Saved entries:
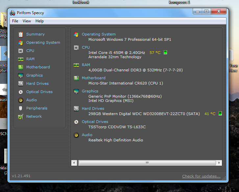This screenshot has height=192, width=239.
Task: Go to Operating System in the sidebar
Action: tap(43, 42)
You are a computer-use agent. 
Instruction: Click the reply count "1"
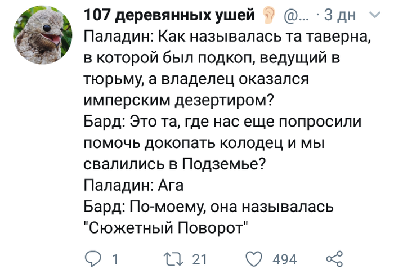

What the task requires. Could you write out exactly the lines running from the one with "You are a computer-use agent." through the last line of the data above, both ends kept, and omit any picture?

Answer to the problem.
You are a computer-use agent. 
Instruction: Click the reply count "1"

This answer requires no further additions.